Document section
Understanding One Way ANOVA

In the realm of statistical analysis, ANOVA (Analysis of Variance) is a powerful tool that allows researchers to uncover significant differences between multiple groups or treatments. Whether you're conducting a scientific study, analyzing market research data, or simply curious about statistical methodologies, understanding ANOVA can provide valuable insights into the relationships and patterns within your data.

What is ANOVA?

ANOVA is a statistical technique that compares the means of two or more groups to determine if there are any significant differences among them. It assesses the variability within and between the groups to draw meaningful conclusions about the factors influencing the observed differences. ANOVA is particularly useful when you want to test the null hypothesis that there are no significant differences between the groups.

Types of ANOVA

There are various types of ANOVA, each suited for different scenarios. The most common types include one-way ANOVA, two-way ANOVA, and repeated measures ANOVA. One-way ANOVA analyzes the effects of a single factor, while two-way ANOVA examines the influence of two factors simultaneously. Repeated measures ANOVA is used when data is collected from the same subjects over multiple time points or conditions.

Records provided
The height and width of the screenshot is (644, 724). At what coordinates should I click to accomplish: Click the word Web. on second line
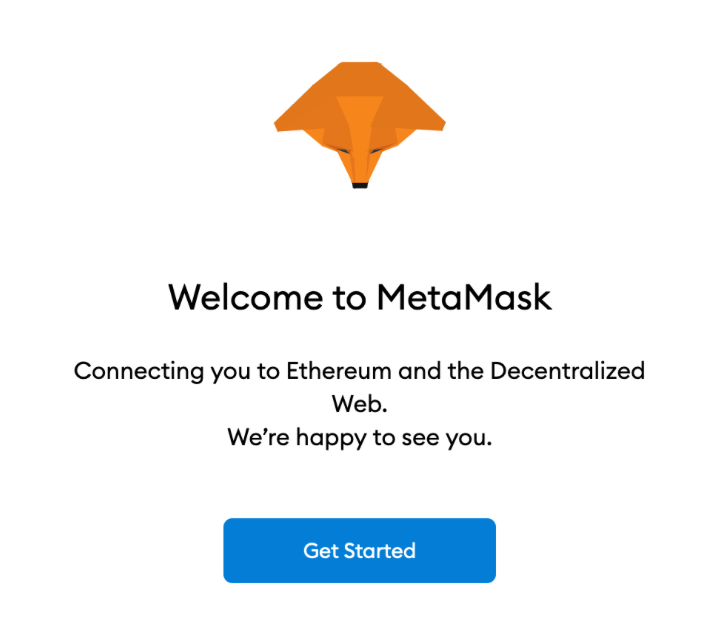(359, 403)

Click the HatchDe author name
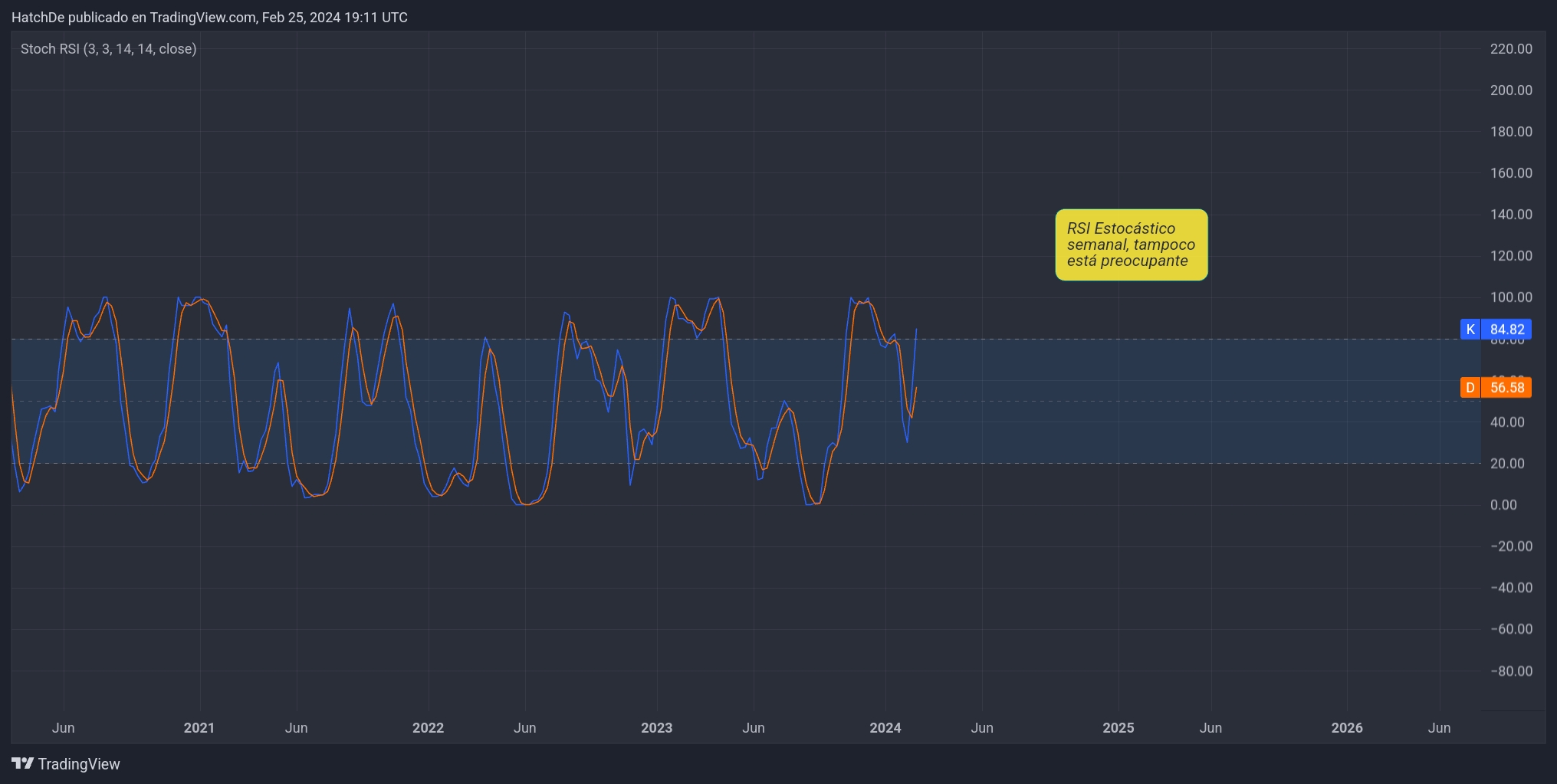click(x=38, y=17)
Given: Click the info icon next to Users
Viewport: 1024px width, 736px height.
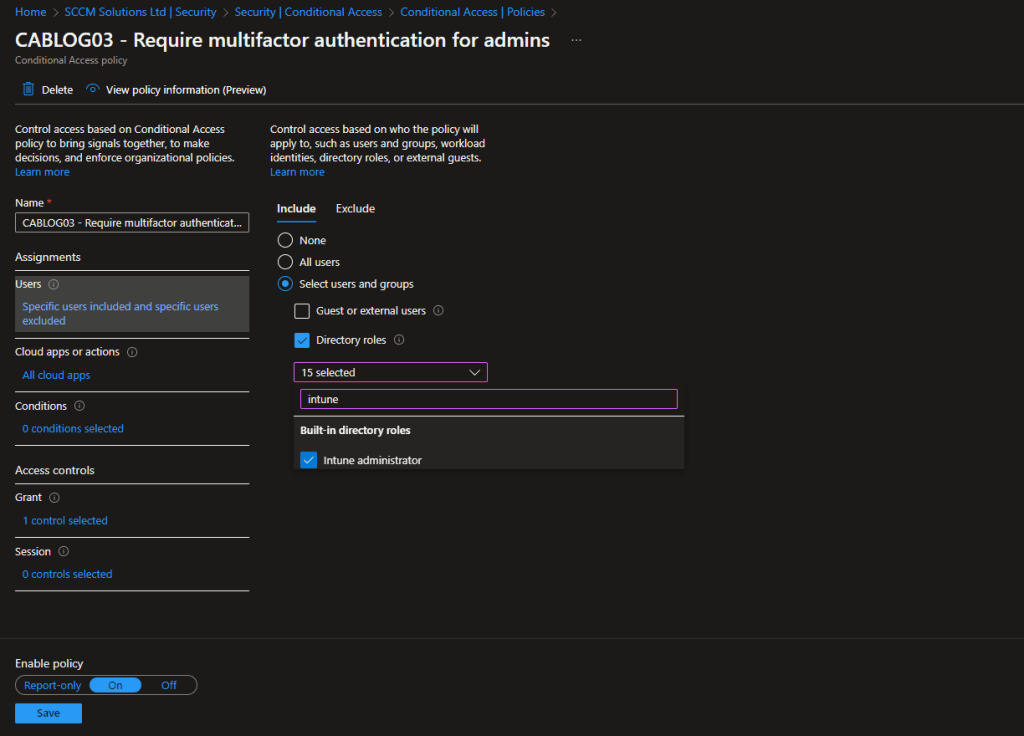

Task description
In the ANOVA overview, when is repeated measures ANOVA used?

Reply to the exercise
It is used when data is collected from the same subjects over multiple time points or conditions.